Imaging, QoL and Patient-Reported Outcome and Supportive Care
Jennifer Russell, MSc, BSc (Hons)
Clinical Nurse Specialist
University College London Hospital
Uxbridge, England, United Kingdom
Delivering bispecific antibodies (BsAb) in outpatients (OP) vs an inpatient setting is often preferred by multiple myeloma (MM) patients and improves inpatient bed capacity. However, these therapies require close monitoring for side effects particularly cytokine release syndrome (CRS) and immune effector cell associated neurotoxicity syndrome (ICANS) which many patients may not be familiar with. This may pose potential barriers to OP dosing and we therefore sought to evaluate the experience of MM patients who received OP step-up dosing to identify how best to support patients.
Methods:
Patients were treated in ambulatory care (AC) and stayed in designated accommodation located 170 metres from the treating centre with a caregiver. All patients were educated regarding toxicities including CRS and ICANS. Patients were prospectively interviewed later in treatment using semi-structured interviews. Interview transcripts were analysed using the Framework Method, a systematic and flexible approach for analysing qualitative data.
Results:
Six patients (age range 51 to 74; two males) received step-up dosing in AC. This was a heavily pre-treated cohort (median prior lines: 5, range: 4-11). Four patients felt they had been given adequate information and education by clinicians and pharmacists about logistics of treatment in AC, toxicities and when to seek medical attention.

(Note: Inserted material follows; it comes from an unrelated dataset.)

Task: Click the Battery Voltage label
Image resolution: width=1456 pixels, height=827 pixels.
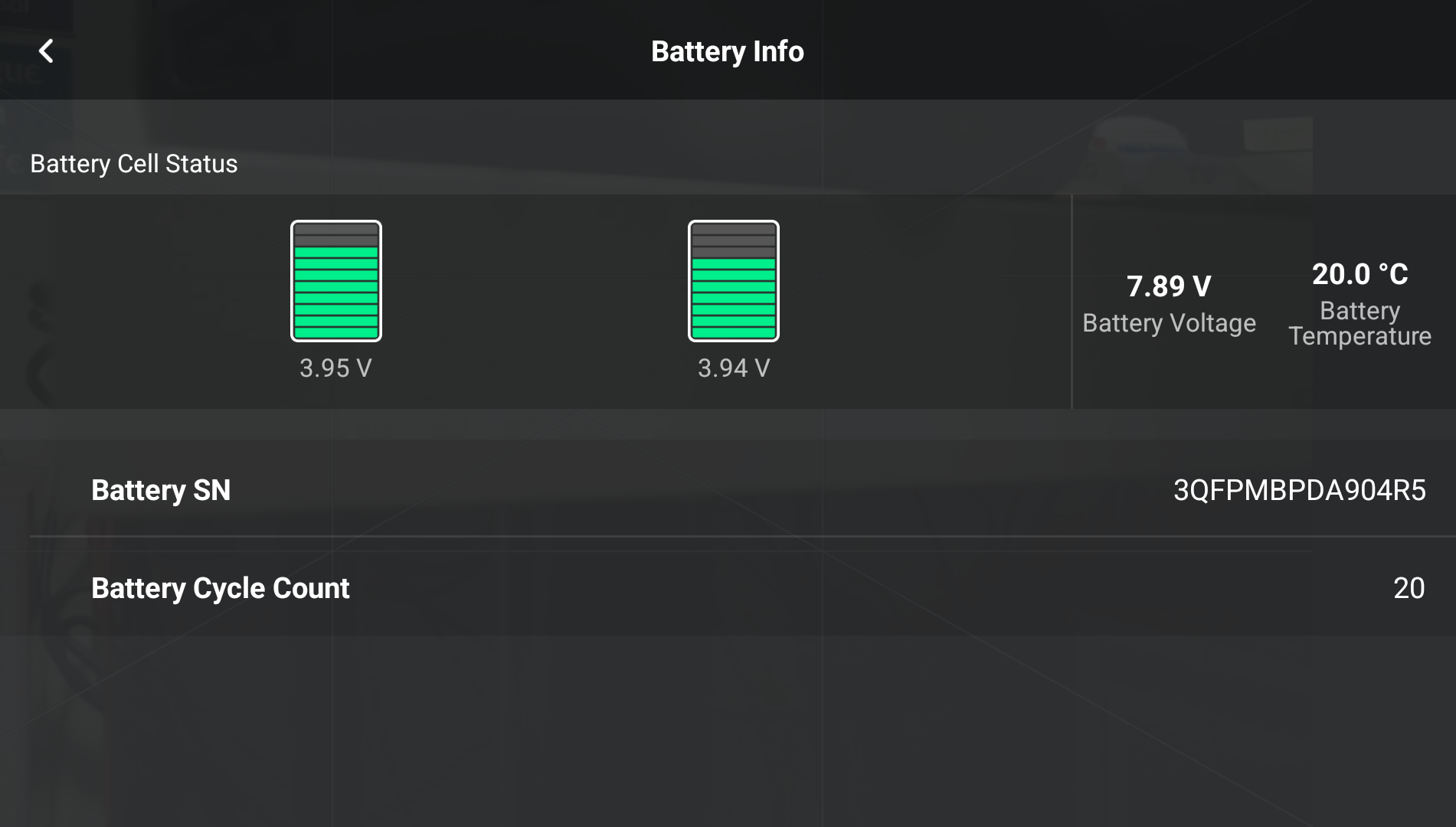Action: click(1169, 323)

All patients preferred receiving BsAb in AC due to increased freedom and privacy compared to being an inpatient. Two expressed feeling anxious and more alone in AC, but all patients felt they were adequately supported by nursing teams whilst being treated in AC.

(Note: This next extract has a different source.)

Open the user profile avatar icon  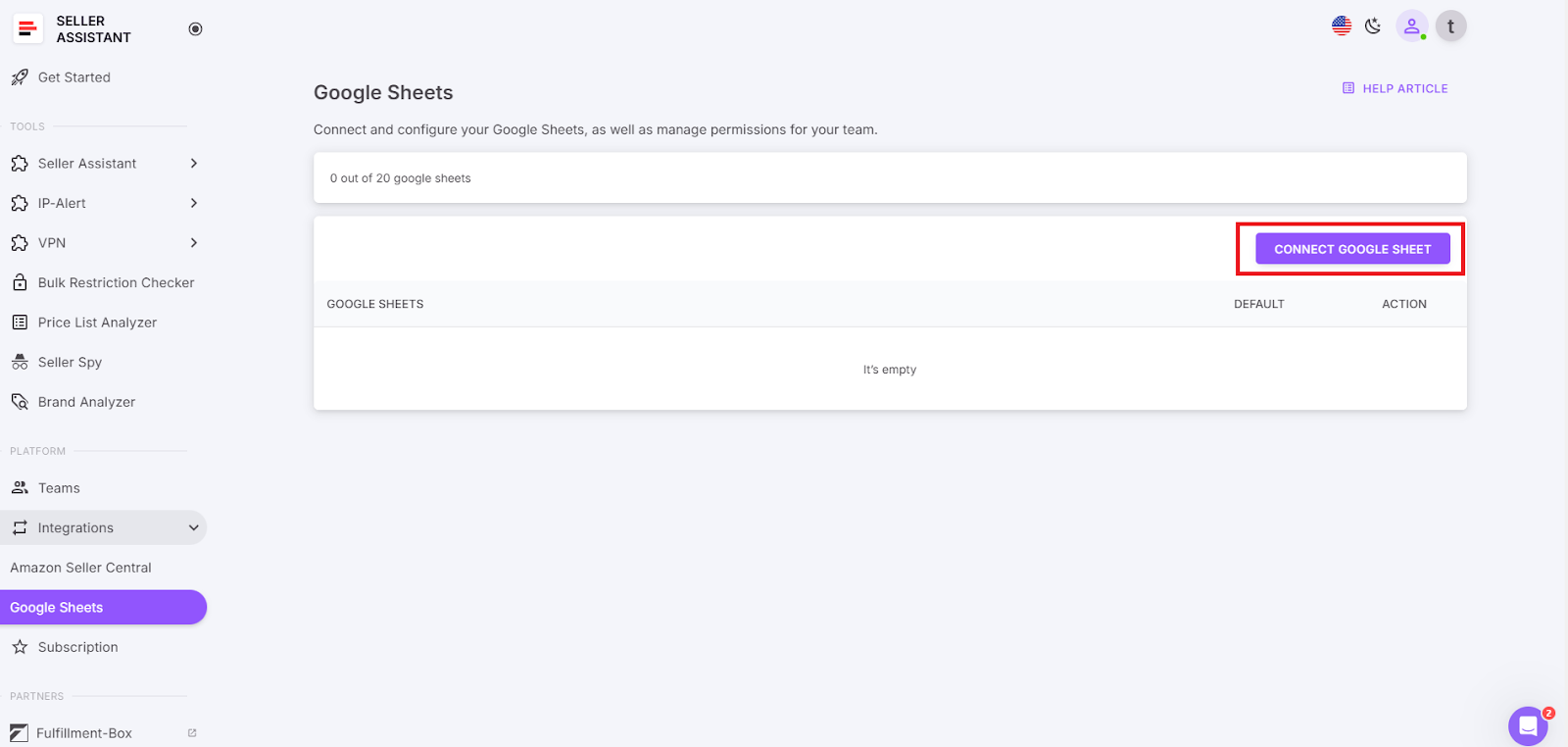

Four of the six patients required transfer to hospital due to G1 CRS (fever) within 2 days of treatment (range:2 hours-3 days) and 2 further developed G2 CRS requiring tocilizumab and dexamethasone. No patients developed ICANS or G3 CRS. All patients interviewed were anxious about toxicity, particularly CRS but most (n=4) felt their side effects were mild/moderate. Four patients were admitted via Emergency Department (ED) with long waits, causing anxiety and frustration. Median inpatient stay was 10 days (range:5-13) and all patients completed step-up dosing as an inpatient thereafter.
Notably, 3 caregivers voiced pressure from the responsibility of caring for and undertaking monitoring for their relative whilst in AC compared to inpatient care. Overall, all patients interviewed felt that delivery of BsAb in AC was well managed and 3 would be happy to have treatment again in AC, whilst the others were happy to receive treatment in either setting.
Conclusions:
Patient feedback from this study suggests that step-up dosing of BsAb in AC is acceptable and provides advantages eg. greater freedom and privacy. Further work is needed to improve patient experience by streamlining admission pathways, particularly via ED and improving support and education to caregivers.